Sliced bread is undoubtedly a good thing – it saves time, and the effort of kneading. But it’s a real shame that so few of us get to taste the yeasty deliciousness that is home-made bread. And that’s where Home-Made Bread Day comes in!
The origins of this Day are shrouded in mystery, but its purpose and benefits are obvious. The invention of the bread-maker has taken a lot of the effort out of baking, meaning that there is no reason why everyone shouldn’t enjoy home-made bread, which is often of much higher quality than the stuff you can buy in a shop. Home-baked bread is often healthier, higher in fiber and lower in salt and additives than commercial varieties, and the recipe can be modified to suit the maker’s tastes, with grains, spices or other additions.
- It takes 9 seconds for a combine to harvest enough wheat to make about 70 loaves of bread.
- Each American consumes, on average, 53 pounds of bread per year.
- Every year in the UK around 12 billion sandwiches are eaten. That means 380 every second.
- An average slice of packaged bread contains only 1 gram of fat and 75 to 80 calories.
- Bread is closely tied to religious expression and communion. Hot cross buns commemorate Lent and Good Friday, Greek Easter breads are set with eggs dyed red to denote the blood of Christ, and Jewish families celebrate the coming of the Sabbath on Friday evening with challah.
- In 1997, Kansas wheat farmers produced enough wheat to make 36.5 billion loaves of bread, or enough to provide each person on earth with 6 loaves of bread.
- Napoleon gave a common bread its name when he demanded a loaf of dark rye bread for his horse during the Prussian campaign. “Pain pour Nicole,” he ordered, which meant “Bread for Nicole,” his horse. To Germanic ears, the request sounded like “pumpernickel,” which is the term we use today for this traditional loaf.
- In Britain, the ceremony of First Footing is traditionally observed in the early hours of New Year’s Day. A piece of bread is left outside a door, with a piece of coal and a silver coin, and is supposed to bring you food, warmth and riches in the year ahead.
- The “pocket” in pita bread is made by steam.

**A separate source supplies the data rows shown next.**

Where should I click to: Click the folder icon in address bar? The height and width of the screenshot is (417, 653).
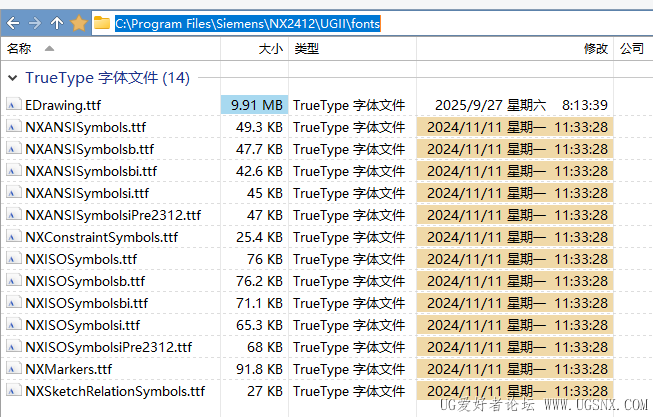coord(102,22)
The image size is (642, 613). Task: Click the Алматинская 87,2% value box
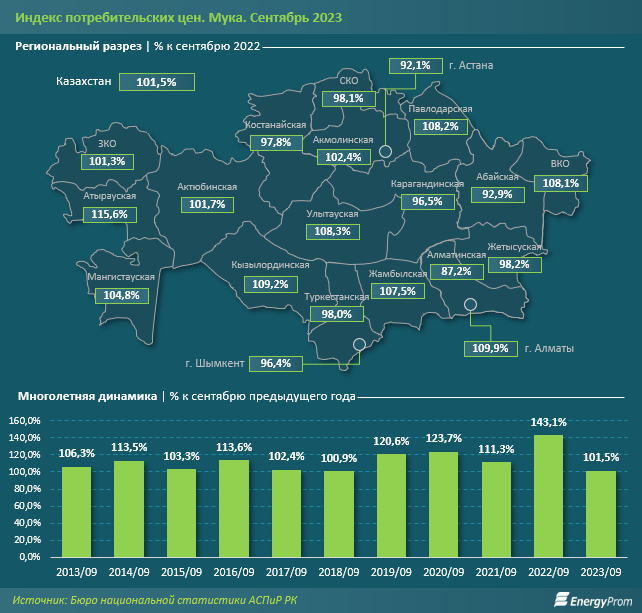pyautogui.click(x=457, y=271)
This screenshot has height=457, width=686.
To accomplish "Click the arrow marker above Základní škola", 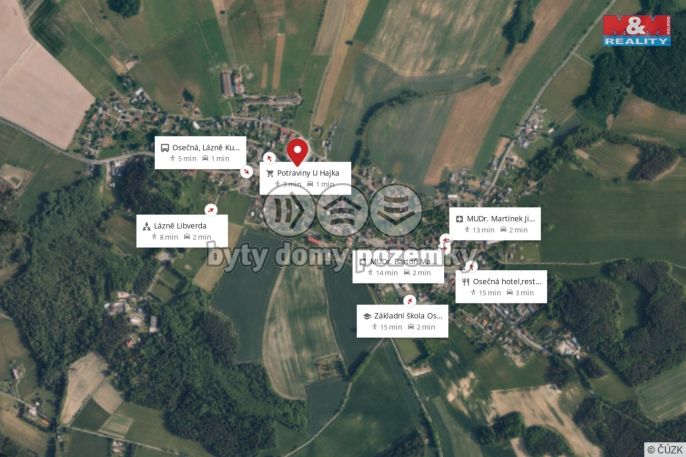I will tap(410, 300).
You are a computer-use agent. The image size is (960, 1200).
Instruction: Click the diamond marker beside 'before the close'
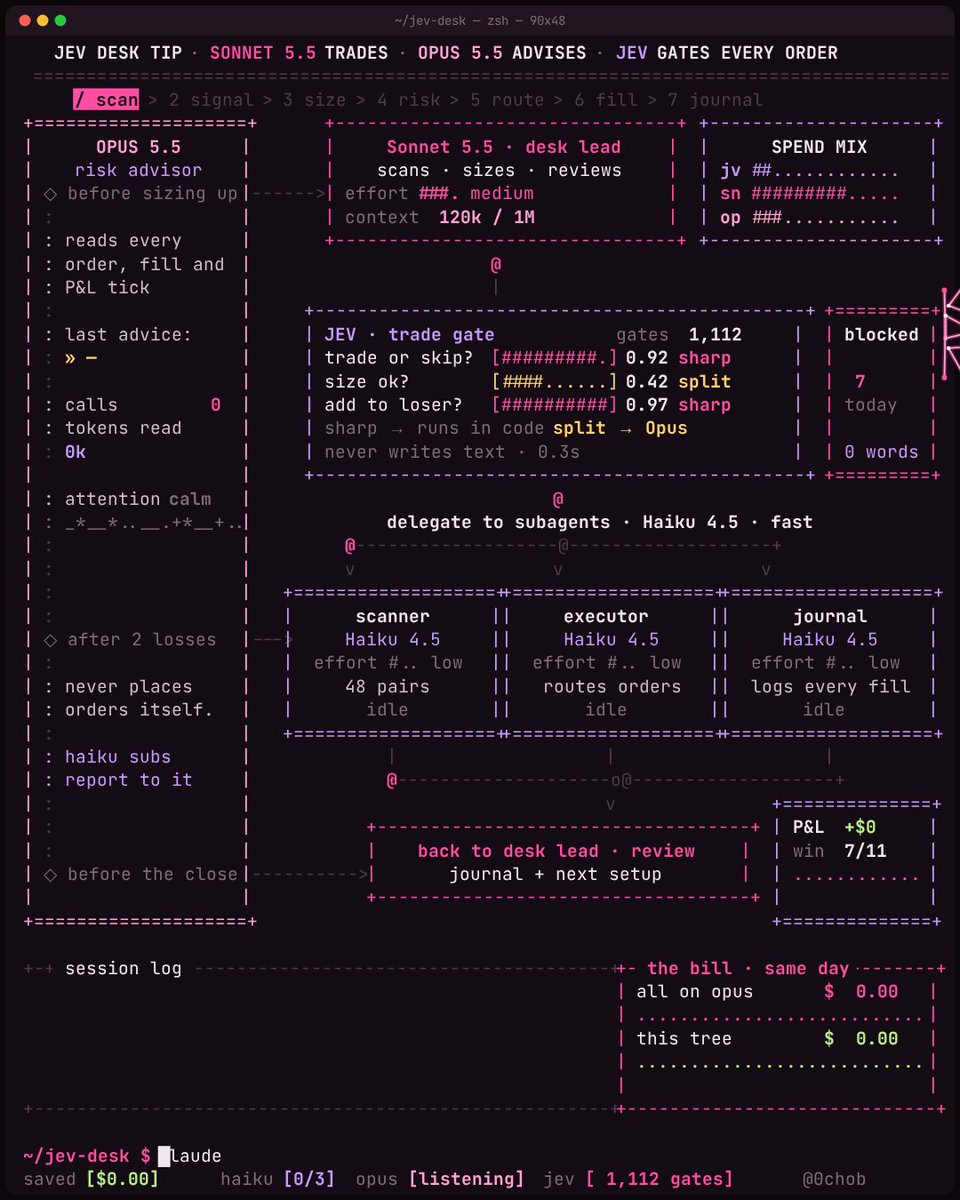pyautogui.click(x=50, y=874)
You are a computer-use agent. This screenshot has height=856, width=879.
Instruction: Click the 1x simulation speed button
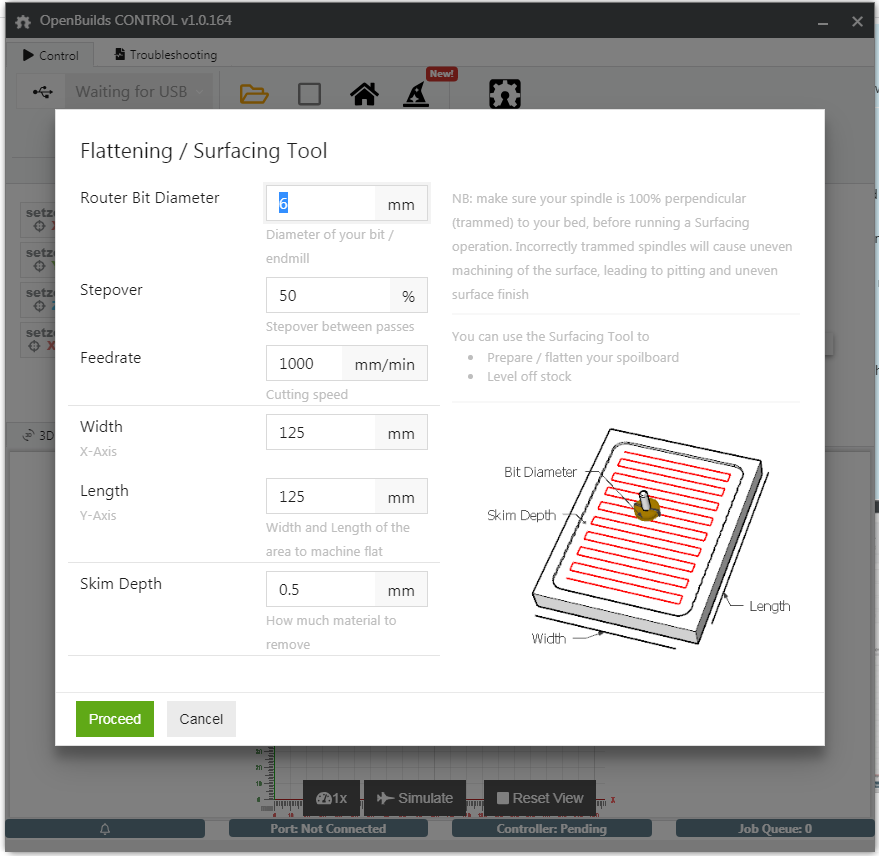[331, 798]
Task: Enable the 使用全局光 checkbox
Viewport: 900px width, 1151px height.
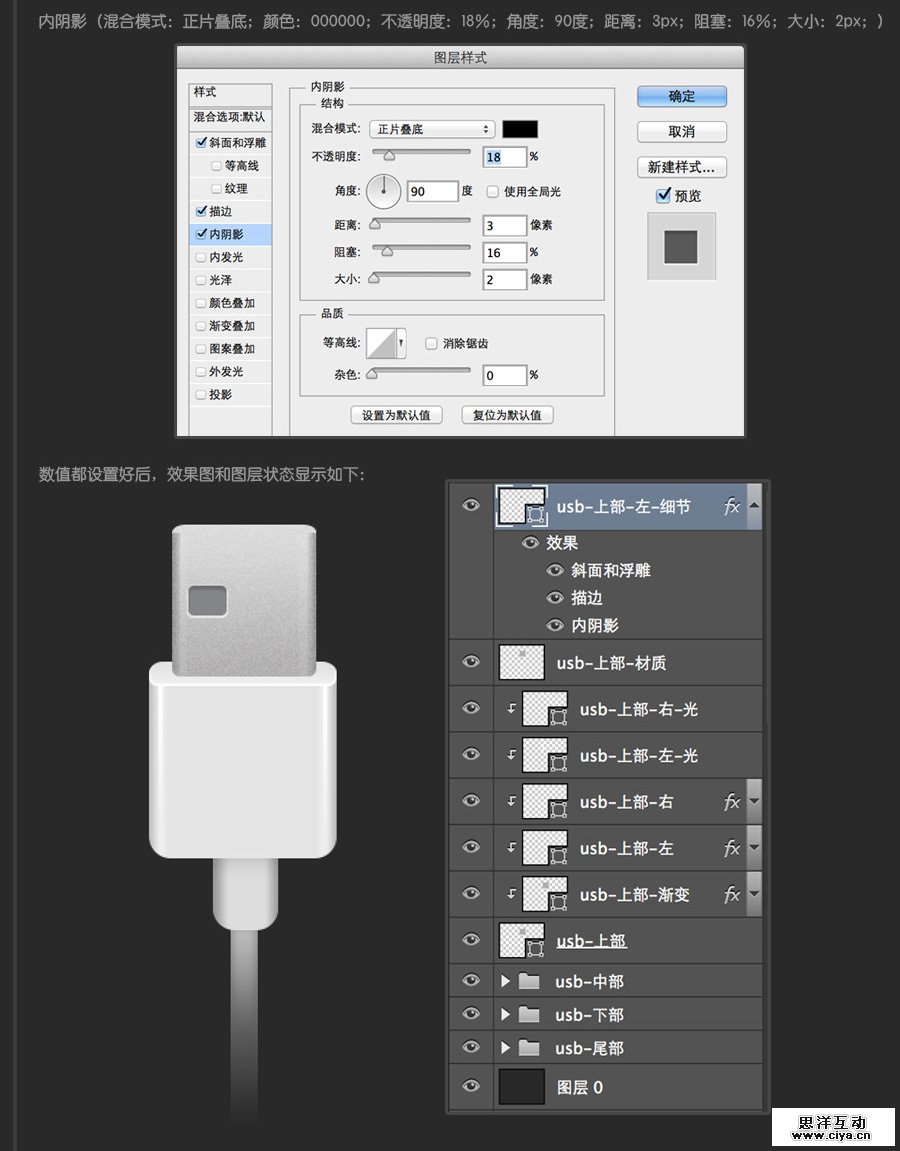Action: pyautogui.click(x=492, y=191)
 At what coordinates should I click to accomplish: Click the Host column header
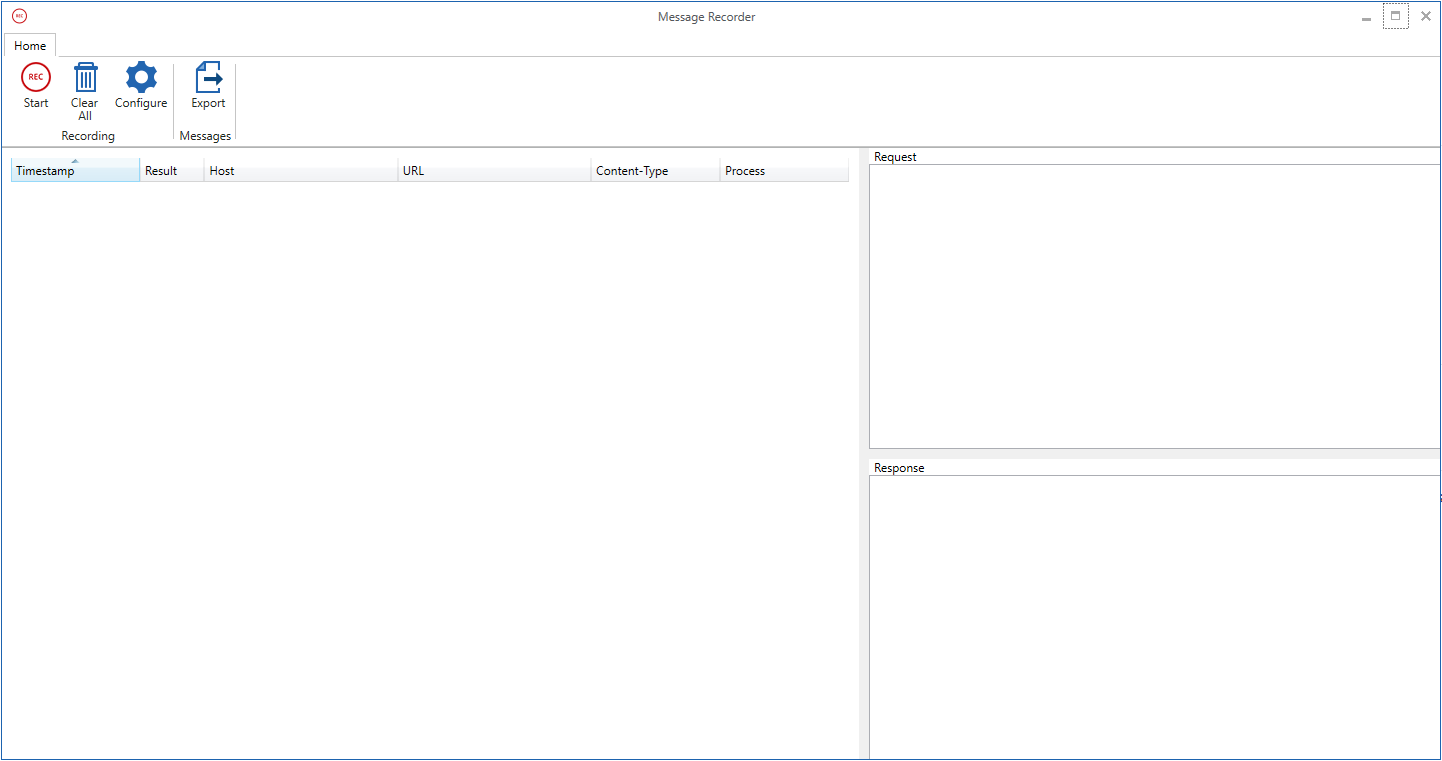point(300,171)
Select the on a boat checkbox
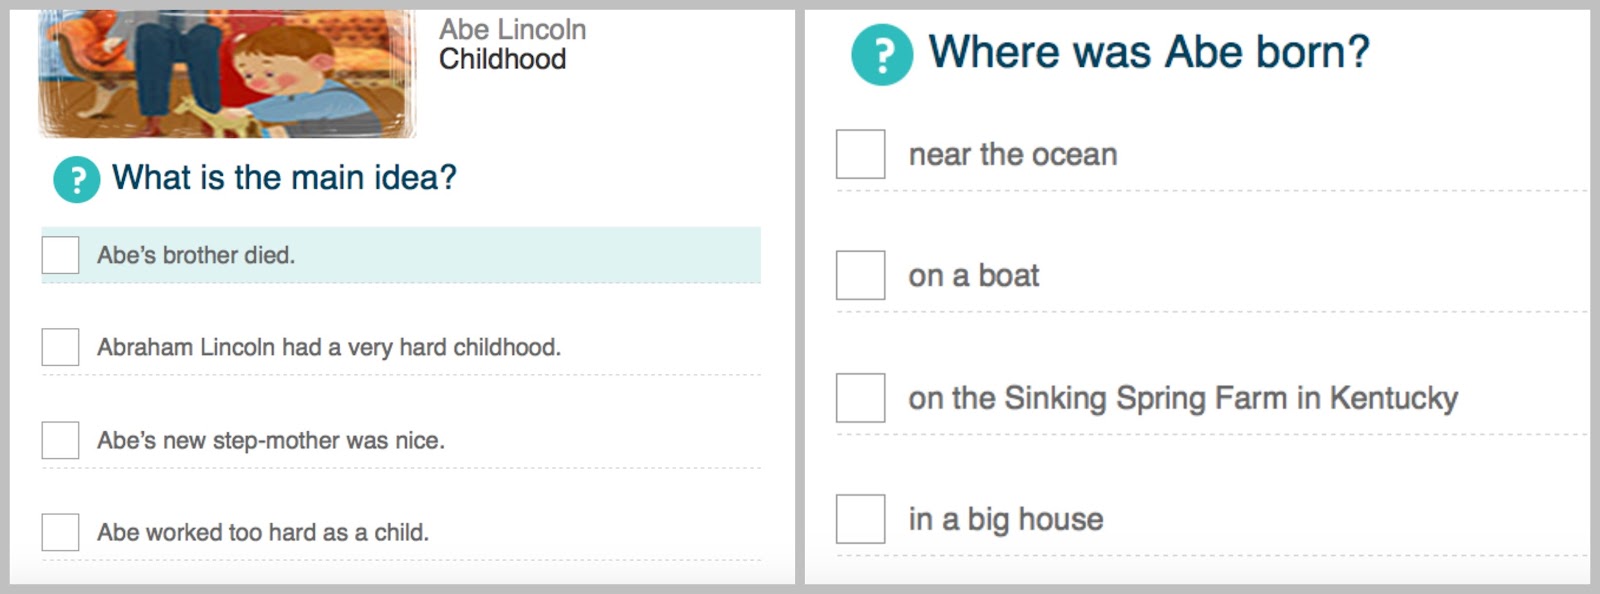Viewport: 1600px width, 594px height. [861, 275]
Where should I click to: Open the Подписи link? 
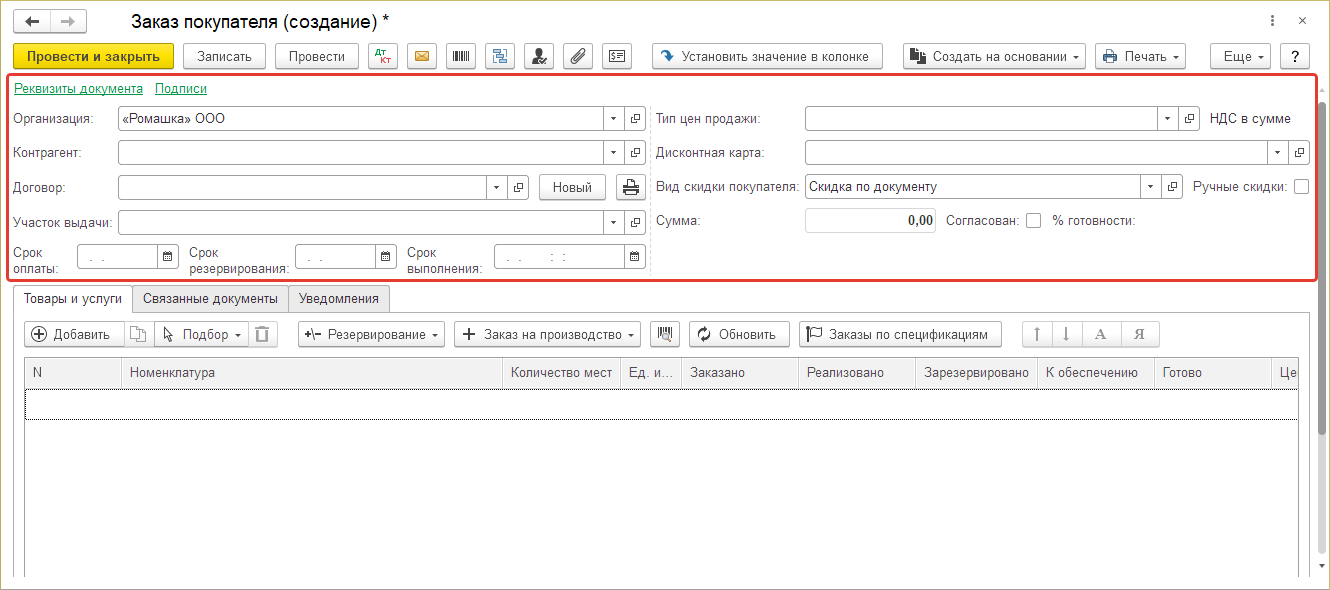click(181, 89)
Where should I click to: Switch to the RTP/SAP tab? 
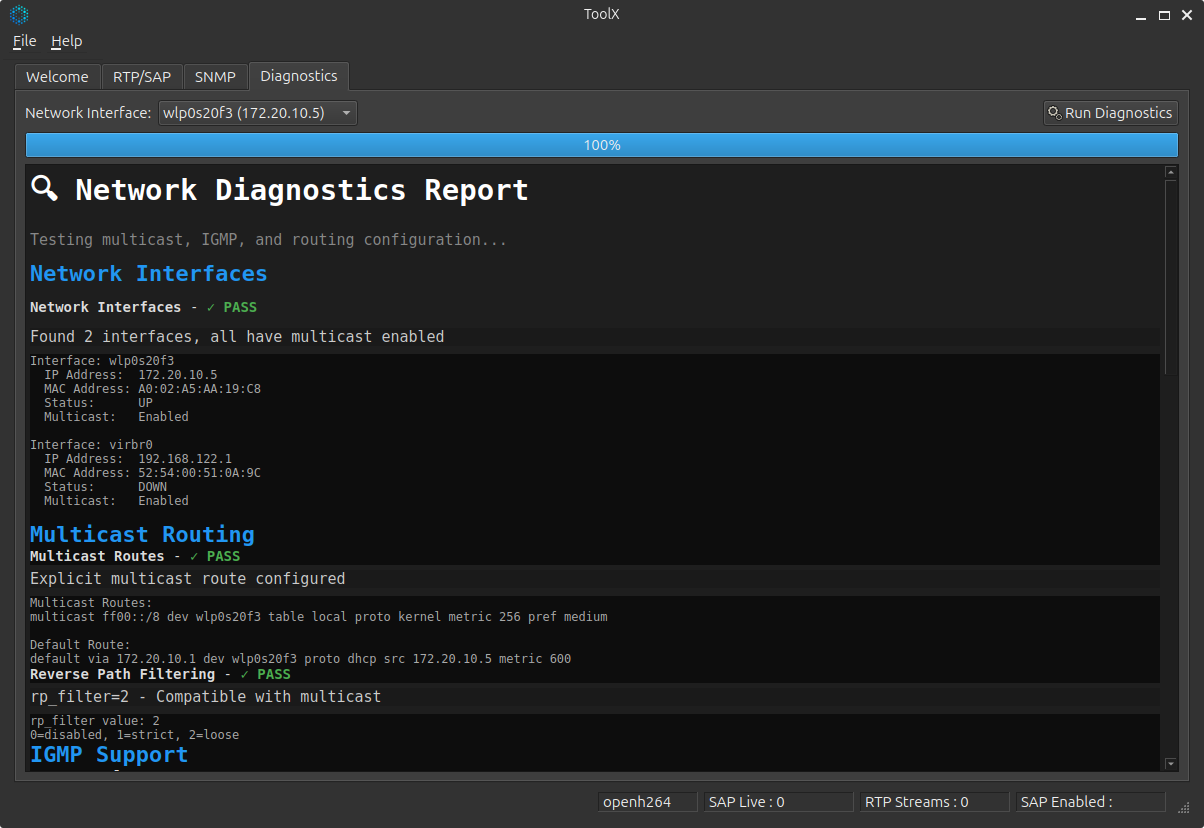coord(142,76)
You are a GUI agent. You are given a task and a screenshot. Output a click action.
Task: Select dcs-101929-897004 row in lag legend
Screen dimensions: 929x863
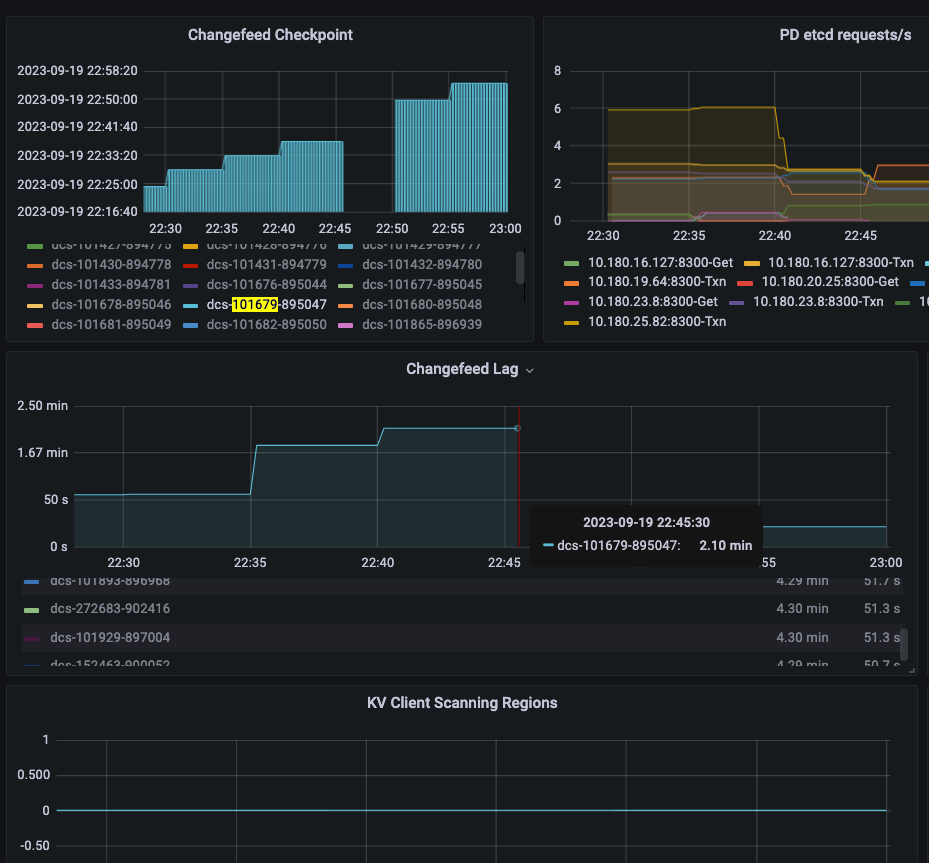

The steam puffs up the dough and, as the bread cools and flattens, a pocket is left in the middle.
- The fastest “bun” in the West goes to a team of bakers from Wheat Montana Farms and Bakery who reclaimed the Guinness World Record in 1995. They harvested and milled wheat from the field and then mixed, scaled, shaped and baked a loaf in exactly eight minutes, 13 seconds.
- Scandinavian traditions hold that if a boy and girl eat from the same loaf, they are bound to fall in love.
- In Russia, bread (and salt) are symbols of welcome.
- Superstition says it is bad luck to turn a loaf of bread upside down or cut an unbaked loaf.
- Legend has it that whoever eats the last piece of bread has to kiss the cook.
- The ancient Greeks were already producing more than 80 types of bread in 2500 B.C.
- Bread was so important to the Egyptian way of life that it was used as a type of currency. They revered it so much they would often place it in the tombs of their dead.
- Bakers were powerful credit brokers during the Middle Ages in France. They often loaned out bread as currency and as a form of credit. King Louis IV said, “He who controls a nation’s bread is a greater ruler than he who controls their souls.”
- Bakers used to be fined if their loaves were underweight so they added an extra loaf to every dozen, hence the term “Baker’s Dozen.”
- Assuming a sandwich was eaten for breakfast, lunch, and dinner, it would take 168 days to eat the amount of bread produced from one bushel of wheat. A family of four could live 10 years off the bread produced by one acre of wheat.
- The inner part of the bread encased in the crust is called the “crumb” hence why small bits of this part of the bread are called “crumbs.”
- Sliced bread was only invented in 1928 and was referred to as the best thing since bagged bread.
- The distinction of “upper crust” comes from the 1600s. When the bread was made in stone ovens the bottoms would become dirty from ash and soot. If you were wealthy you cut the bottom crust off and just ate the “upper crust” part of the bread.
- Before the Eraser was invented people used soft bread crumbs to erase pencil marks.
- From 1266 until 2008 it was illegal in England to sell bread that weighed 600 grams.
- When the buttered bread is right side up and dropped from a table, there’s an ~80% it will fall butter side down. This is because an average slice of buttered bread falling will complete a full turn in approx. 8 feet.
- Bread appears 360 times in the Bible (KJV). 280 times in the Old Testament and 80 times in the New Testament.
- The ancient Egyptians used moldy bread to treat infections that arose from dirt in burn wounds.
- A rolled up piece of white bread was used to erase graphite before rubber erasers were invented.
- The automatic popup bread toaster was patented before the bread slicing machine.